# 1M gone - new car incoming



## kmpowell (May 6, 2002)

Due to a few things happening quite suddenly over the past month (one of them insecurity around my job), it put my 1M ownership in jeopardy and it didn't make sense to have a £40k+ financial burden around my neck. I either had to take a punt that values would hold in the new year, or get out now completely unscathed whilst residuals were rock solid. I took the sensible option and I've managed to get out completely unscathed. In reality I can't complain about having 4 months serious fun for zero depreciation, whilst having some change to put into a replacement from the small profit I made. The 1M is easily the most perfect car I've ever owned (or probably will ever own) and I know I'm going to miss it lots (I already am!).

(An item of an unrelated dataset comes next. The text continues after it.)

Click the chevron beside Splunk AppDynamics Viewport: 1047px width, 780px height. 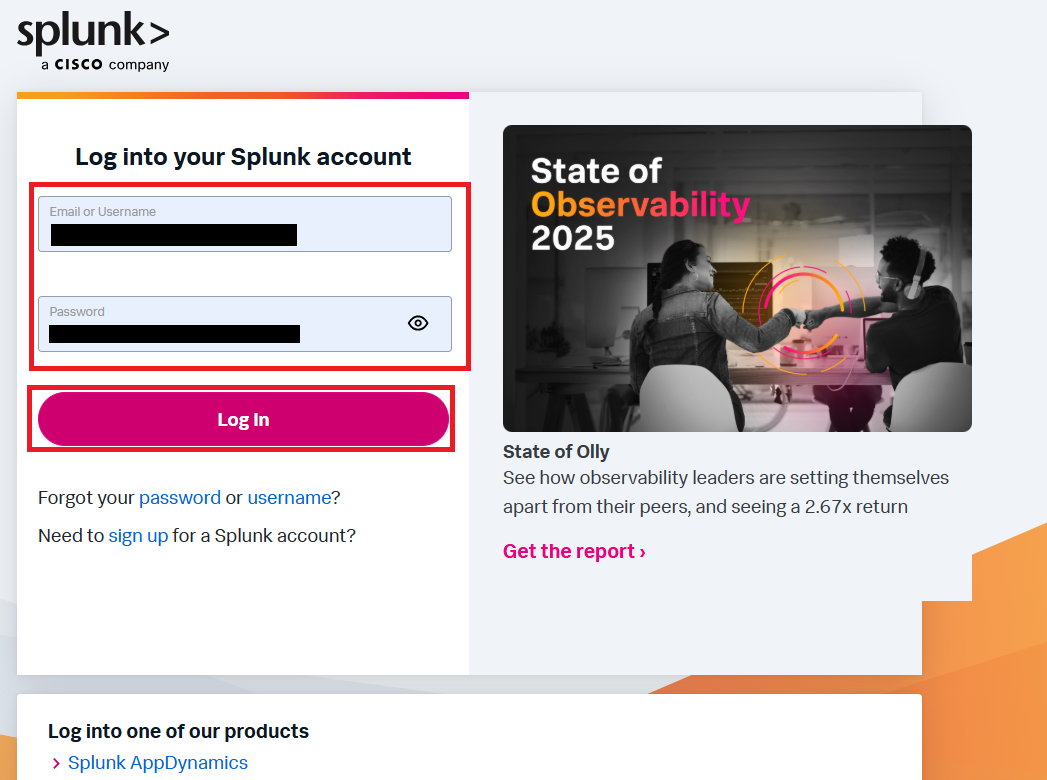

Capable of destroying cars above it's class, with perfect balance, handling and power, I have no doubt the 1M is a future classic and I fell very lucky to have owned one.

So with a circa £16k budget set in my mind I have gone about looking for replacements over the past 2 weeks. I loved my old R56 Cooper S in 07-09 (it was longest I've kept any of my cars), so that was instantly on the list, but I also considered a Scirocco GT or MK6 Golf GTi. I test drove the Rocco and to be honest I was left totally underwhelmed with the lack of power and dull interior, so in my mind it made sense to start thinking about a Mini again. Ideally I wanted a factory John Cooper Works edition, but they seemed few & far between and I had kind of given up, but then I stumbled across a fully loaded gem and managed to get it at a really good price. I pick it up next weekend subject to my inspection. 

It's the latest 2010 spec (Mini facelifted options and colours in 2010) factory John Cooper Works car, very low mileage, one owner, and the spec is huge! I really wouldn't have liked to have been the original owner who took the hit on it, it was £30k new!

Paid options on it...

Midnight Black Paint
Full Lea Punch Carbon Black Leather
Cross Spoke Challenge Light Alloys in Black
Full JCW suspension

MINI navigation system
Full Bluetooth with USB.
DAB digital radio
Harman Kardon - Hi-Fi
Telephone USB audio interface
Visual Boost Widescreen Display
Voice Control
MINI Connected App

Xenon headlights
Cruise Control
Park Distance Control (PDC)
Sun protection glass
Seat heating front
Rain sensor with auto. headlight activation
Automatic Air Conditioning and Climate Control
Extended Interior Light Package
Armrest - front, centre
Extended storage
Colour Line Carbon Black
Multi-function S'wheel
Heated Mirrors/Washer Jets
Chrome Line interior
Chromed Mirror Caps

I'm really looking forward to getting behind the wheel of a Mini again, especially as I enjoyed my Cooper S experience so much. This time though it's got lots of toys and a lot more power, oh and the fact it's a rare little beast also helps make it feel that little bit more special...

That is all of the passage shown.